The Honda ASIMO Humanoid Robot

Carnegie Mellon

I work with humanoid robots, focusing on the intersection of computer vision and planning. My aim is to equip humanoids with some of the perception skills needed to autonomously navigate, manipulate and interact in everyday human environments. This includes biped walking, obstacle avoidance, object localization & grasping, tracking and interacting with people, etc. The resulting algorithms and methods should be generally applicable in vision and robotics, but deliver particularly cool results on a humanoid. At least, that's the idea...

At Carnegie Mellon, I have the fortune to work with a Honda ASIMO humanoid robot. Joel Chestnutt and I have been focusing on navigation autonomy on ASIMO, using vision and an efficient planner operating at the level of footsteps to enable the robot to safely walk around in a room containing unpredictably moving obstacles. Check out a video of ASIMO in action [AVI, 7MB].

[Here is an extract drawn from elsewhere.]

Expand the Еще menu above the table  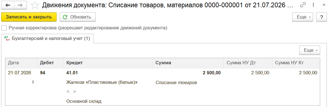[310, 50]
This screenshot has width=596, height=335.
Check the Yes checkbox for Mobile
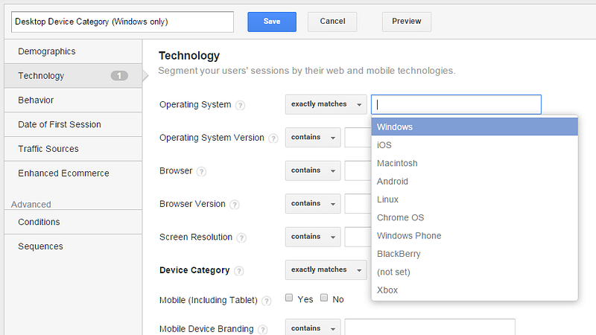click(289, 298)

Digital Human Research Center, Japan

The HRP2 Humanoid Robot

I spent the summer of 2005 as a JSPS Fellow at the AIST Digital Human Research Center in Odaiba, Tokyo, supervised by Dr. Satoshi Kagami. I researched ways of using vision and 3D range data to incrementally build environment maps for humanoid navigation. I got to play with stereo rigs, range finders, motion capture and one cool humanoid, the Kawada HRP-2! Here is a poster [pdf, 26MB] that summarizes my research at DHRC during the summer. This video [wmv, 58M] demonstrates the many ways we used motion capture to develop sensing, planning and navigation algorithms for the HRP-2. I continued collaborating with the DHRC throughout my studies. See the publications page for more details.


Before coming to CMU, I spent a year as a postgraduate fellow in the Social Robotics Lab at Yale University, advised by Brian Scassellati. I worked with Nico, a humanoid robot created to study models of social development and learning in children and to help diagnose disorders like autism. My work focused on on Nico's active foveated vision system, which I used to implement the robotic equivalent of the human vestibulo-ocular reflex and to enable Nico to perform visual self-recognition. I also collaborated with the Yale Child Study Center and worked on using eye-tracking as a diagnostic and potentially therapeutic tool for children with autism.


Back during my last year as an undergrad at Cambridge University's Computer Laboratory, I wrote a thesis on using support vector machines and vision to perform automatic facial expression recognition in real-time. Although I now do robotics, I still retain a personal interest for research related to facial expressions.